А в гимназии он не расплакался ни разу, не расплакался даже тогда, когда в уборной общими усилиями пытались вогнуть его голову в низкую раковину, где застыли желтые пузыри. Но настоящая пытка началась вовсе не после того, как вдруг стало ясно, что Сукин упорно и безнадежно пишет в диктантах «зделать» и «здача», а в элементарном предложении «это ложь, что в театре нет лож» оставляет пустые места на словах «ложь» и «лож». По-настоящему его возненавидели белобрысые одноклассники тогда, когда внезапно и со всей определенностью выяснилось, что он, Сукин, ни за что не хочет быть таким, как все. Он просто отказался в свой черед на большой перемене воткнуть специально загнутую булавку в стул гугнивого и вечно сморкающегося географа.

– Ты же инфузория, Сукин, туфелька, – словно все разом и в одночасье взбесившись, кричали вокруг него школьные товарищи.

И от этих одновременно непонятных и оглушительно громких слов Сукин весь сжался, словно беззащитный малиновый фрукт на дачном белом блюдечке, он высох, сморщился, приклеился обезвоженой плотью к собственному позвоночнику, как к длинной китайской косточке, и только желтый компотный свет сочился через его полуприкрытые веки.

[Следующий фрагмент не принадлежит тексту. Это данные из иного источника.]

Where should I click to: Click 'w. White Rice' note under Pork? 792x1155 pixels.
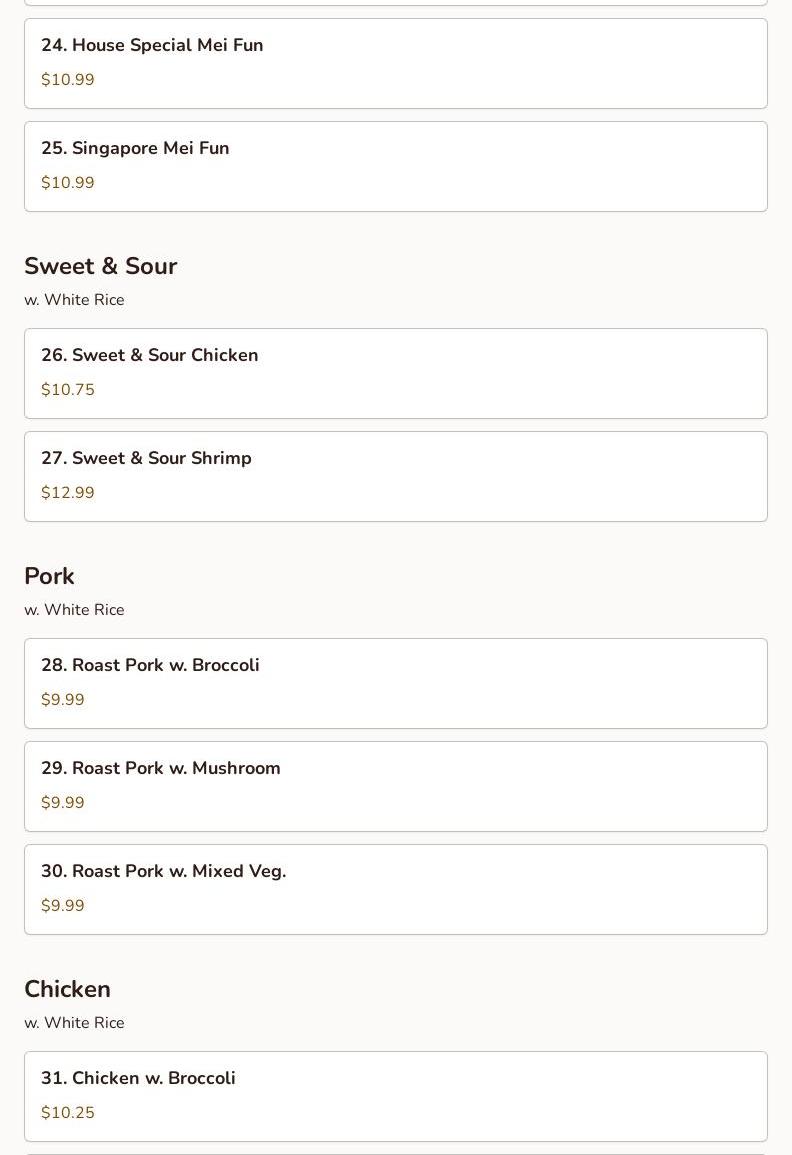(x=74, y=610)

– Сукин! Сукин! – визгливо продолжали орать потные и неопрятные дети, толкали в спину, дергали за рукава курточки, а Сукин все сжимался и сжимался, становился галечкой, песчинкой, невесомым атомом, но при этом совсем исчезнуть, как он уже не раз пытался в своей жизни, стать тишиной и пустотой все же не мог.

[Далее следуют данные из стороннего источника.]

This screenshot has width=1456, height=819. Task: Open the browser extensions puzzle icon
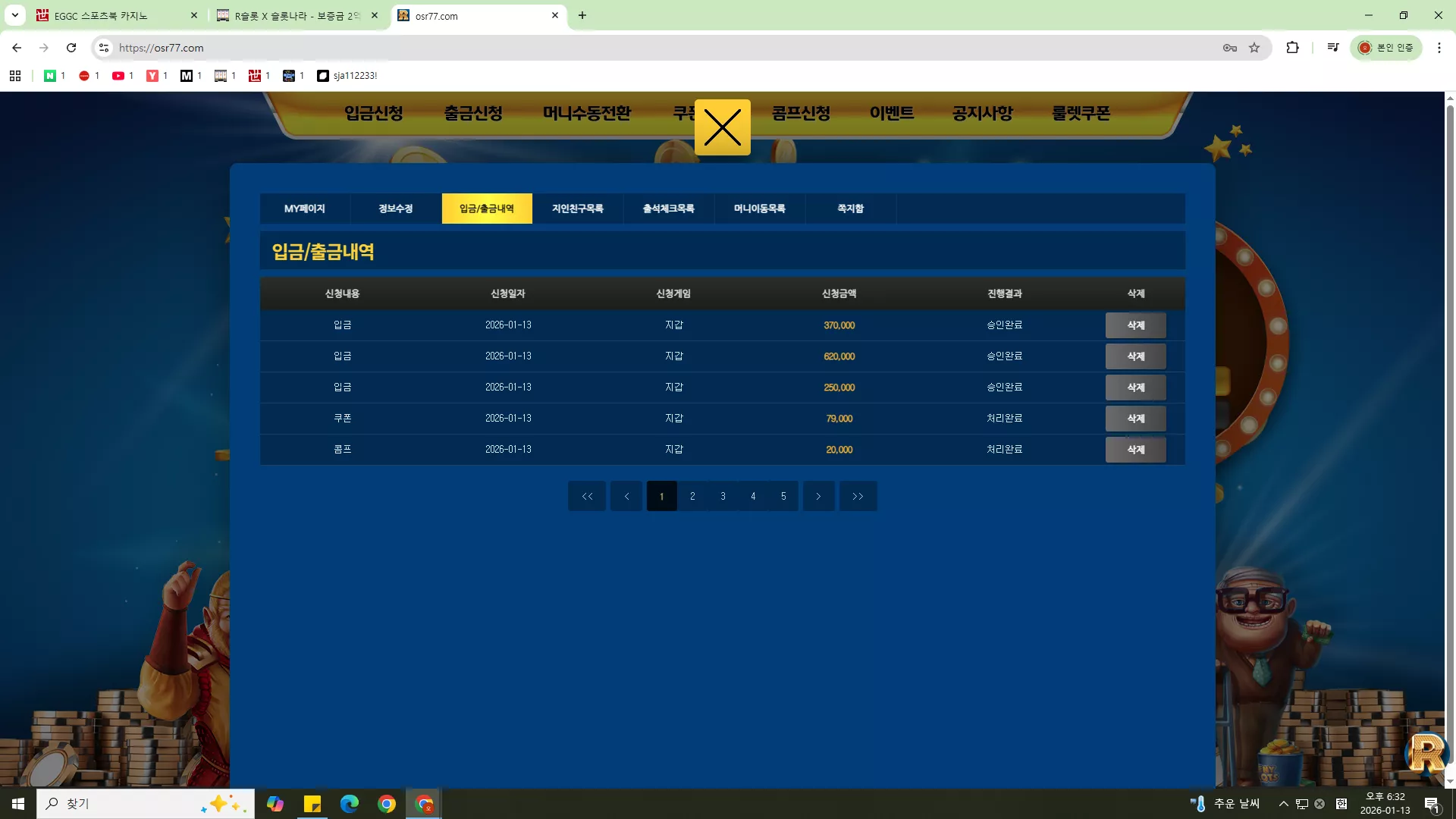pyautogui.click(x=1292, y=48)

Ему мешало собственное горло, маленькая трубочка, которая не смела или не хотела закрыться, стать лакированной палочкой фокусника, сухим беззвучным эбонитом.

И даже кипяток звонка, обычно мгновенно смывающий и растворяющий все в школьном коридоре, не сотворил чуда исчезновения. Он просто подхватил ослепшего и оглохшего Сукина, развернул, бросил в класс, втиснул между столешницей и скамейкой парты, а сверху, словно для верности, придавил ватной духотой комнаты.

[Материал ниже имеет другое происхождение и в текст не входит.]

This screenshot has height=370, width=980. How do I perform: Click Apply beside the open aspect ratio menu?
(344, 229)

В апреле отец стал регулярно брать у Ваузен на Верхнекалитинском ипподроме уроки автомобильной езды. За обедом он восторженно делился своими впечатлениями, а в конце мая рассчитывал на поощрительные купоны императорского Автодора купить уже свой собственный «Рено-Маго». Мать, за первый гимназический год Сукина побелевшая и погрузневшая настолько, что теперь уже напоминала скорее миниатюрную индюшку, чем пухлую синичку, тихонько вздыхала и в сером воздушном облаке оренбургской шали казалась мухой, любые, еще возможные движения конечностей которой уже неразличимы в плотном, сковавшем ее коконе паутины. За эти месяцы к ее давнему и безнадежному отчуждению от мужа прибавилось странное, с оттенком горечи и неотвратимости, отчуждение от сына, как будто он уплыл куда-та, ушел, и любила она не этого замкнутого, холодного, молча приносящего в дом четвертные «неуды» мальчика, а того маленького, теплого, живого ребенка, который, чуть что, кидался плашмя на пол и кричал, суча ногами.

Мать, говорила, что тоскует по прозрачному воздуху Европы. Ей казалось, что жидкая, чужая сирень на станциях, неживые тюльпанообразные лампочки в номере курортной гостиницы, заголовки иностранных газет, которые скользят мимо сознания, не впиваясь в него, подобно русским, острой иглой ненужного смысла, освободят ее нарастающую и такую желанную летаргию от боли, печали и горечи. В первых числах мая, сразу после того, как дом запестрел проспектами автомобильных салонов, она уехала, увозя с собой остатки покоя и эти замирания в груди, чувство удушья, – быть может, грудная жаба или же просто мигрень, а то и нервы определенного и неизбежного периода, на что с глумливой бесцеремонностью неоднократно намекал ей муж. Она уехала, не писала, и Сукин-старший повеселел, завел себе привычку заниматься гимнастикой у открытого окна в большой гостиной, а в середине мая въехал во двор, самостоятельно управляя французским спортивным ландолетом. На следующий день Сукин-сын узнал тетин адрес.